The next morning Isaacs and fifteen other members and staff of Just Cause showed up at East Bay MUD’s downtown Oakland headquarters, demanding that the utility turn on the water. “They said, ‘That’s between you and the landlord. We can’t do anything,'” Isaacs recalled. “But we were like, ‘We’re not leaving until you turn the water on.'”
Finally, East Bay MUD board member Andy Katz got the agency’s staff to turn on the water. But when Isaacs and other tenants described their experiences with water shutoffs at East Bay MUD’s February 2008 board meeting, some board members were skeptical, recalled Just Cause organizer Robbie Clark. The board members were worried about how the agency could afford to keep the water on if no one was paying the bills. Nonetheless, the board approved Katz’ proposal for a six-month moratorium on water shutoffs for foreclosed tenants.

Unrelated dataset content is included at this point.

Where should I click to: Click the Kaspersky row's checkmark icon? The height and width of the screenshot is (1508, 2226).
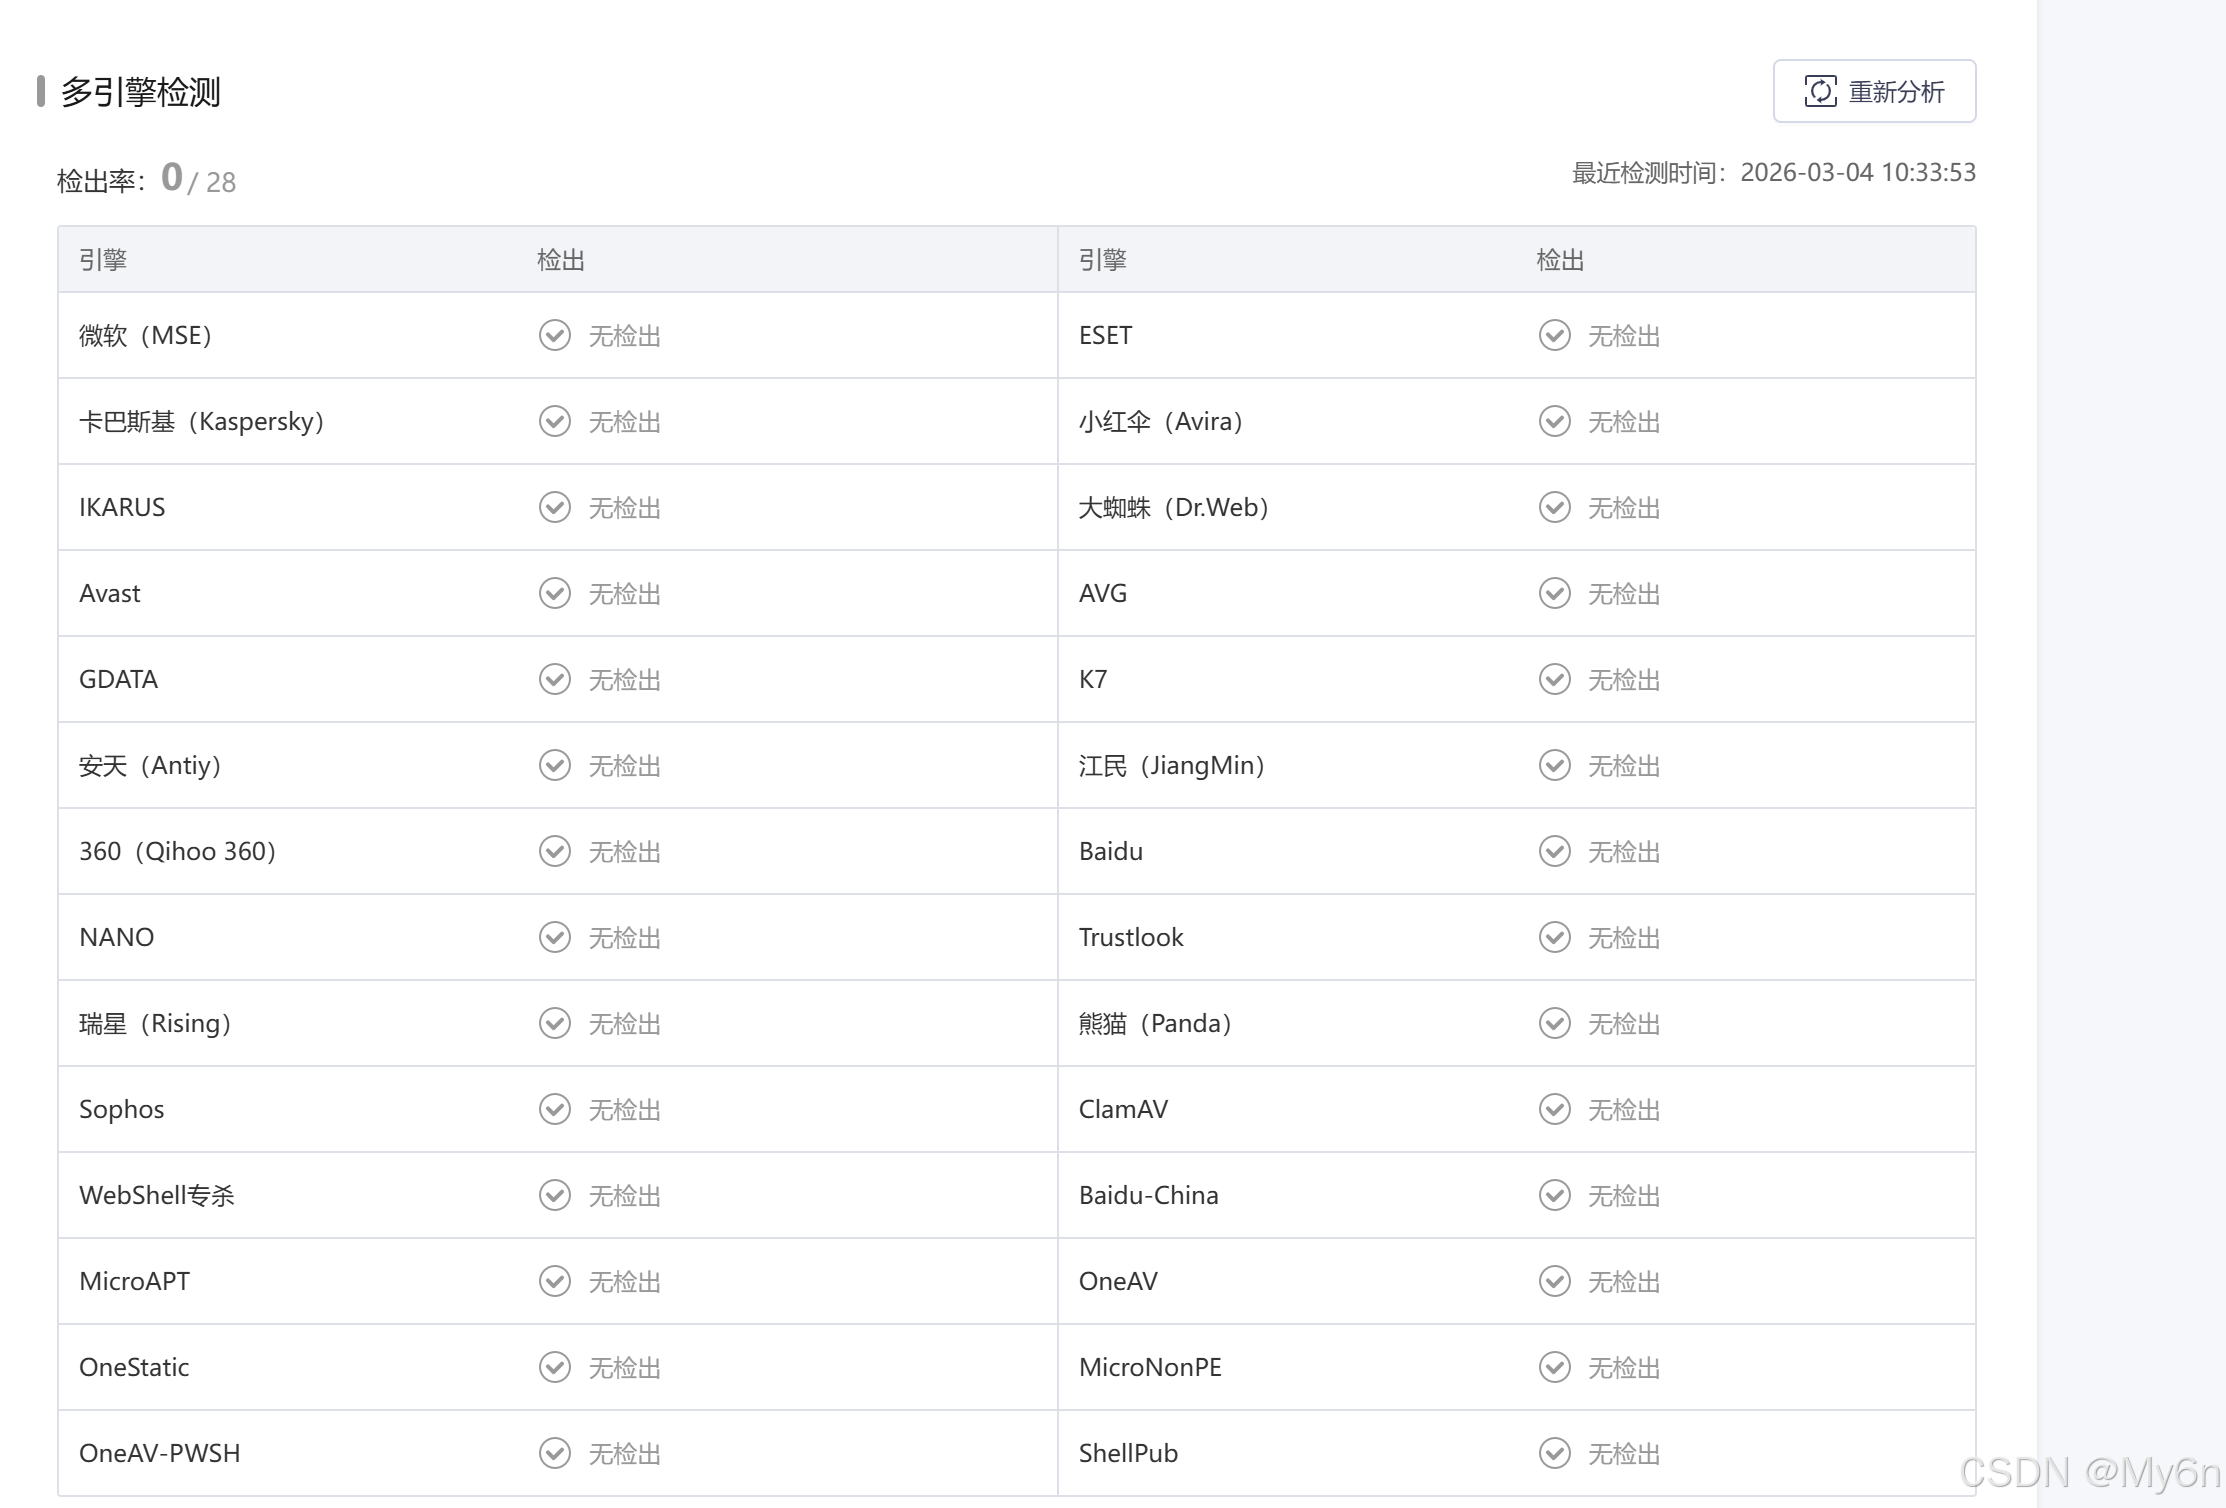point(555,421)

Then, East Bay MUD studied the issue more closely and discovered that in just four months, it had turned off water to 600 tenants in foreclosed buildings. Katz, meanwhile, had persuaded then-Assemblywoman Loni Hancock, who is now a state senator, to introduce legislation designed to solve the problem.
Typically, creditors like East Bay MUD can place liens on properties if the owners fail to pay their bills. Then when the property is sold, the creditors get paid. But a state law enacted in the 1970s barred municipal utility districts from putting liens on property in California. According to East Bay MUD lobbyist Randy Kanouse, the law was passed at the behest of some Central Valley property owners who were engaged in a dispute with their municipal utility district over unpaid bills. The law meant that if East Bay MUD kept the water on at a foreclosed property and the bank refused to pay the bill, then the agency would never get its money.
That’s how Isaacs found herself testifying at a hearing in the state Capitol before an Assembly committee in 2009. She recalled that before the hearing, Hancock aide Hans Herman warned her: “I don’t know how this is going to go.”
“I was a little nervous,” Isaacs said. “They looked so serious and stiff. I was talking, getting teary-eyed, trying to get my point across.” Then, in the roll-call vote, “the first person said ‘yea,’ the second person said ‘yea.’ [Herman] looked at me like, ‘Wow, this never happened before!’ Finally everybody said ‘yea.’ By then I’m in tears.”
Isaacs’ testimony, Kanouse said, helped legislators “put a face on this problem, to understand that this is about protecting innocent people caught up in this mess.” But it wasn’t enough to convince then-Governor Arnold Schwarzenegger, who vetoed the bill. So the next year, Kanouse went to business and realtor organizations, arguing that shutting off water in a foreclosed building creates an eyesore that brings down property values in the neighborhood. Armed with letters from business groups, Kanouse met with the governor’s staff. On September 30, 2010, Schwarzenegger signed the water-shut-off bill into law.
Assured of its ability to recoup losses from unpaid bills, the East Bay MUD board voted last month to keep water on in foreclosed buildings, and for tenants in all multi-unit properties in which the landlord fails to pay the water bill.
And with the water victory under their belts, Just Cause activists said they plan to continue organizing tenants in foreclosed buildings throughout the Bay Area. “For us, it’s a huge issue,” Clark said, “especially their right to stay in their homes.”
The number of tenants statewide who are displaced by foreclosure continues to grow, reported Tenants Together in its third annual edition of California Renters in the Foreclosure Crisis. The number topped more than 200,000 in California in 2010. The report also contended that tenants who are unaware of their legal rights are often pressured into moving out. In addition, many renters face utility shutoffs, loss of security deposits, and health hazards from neglected buildings.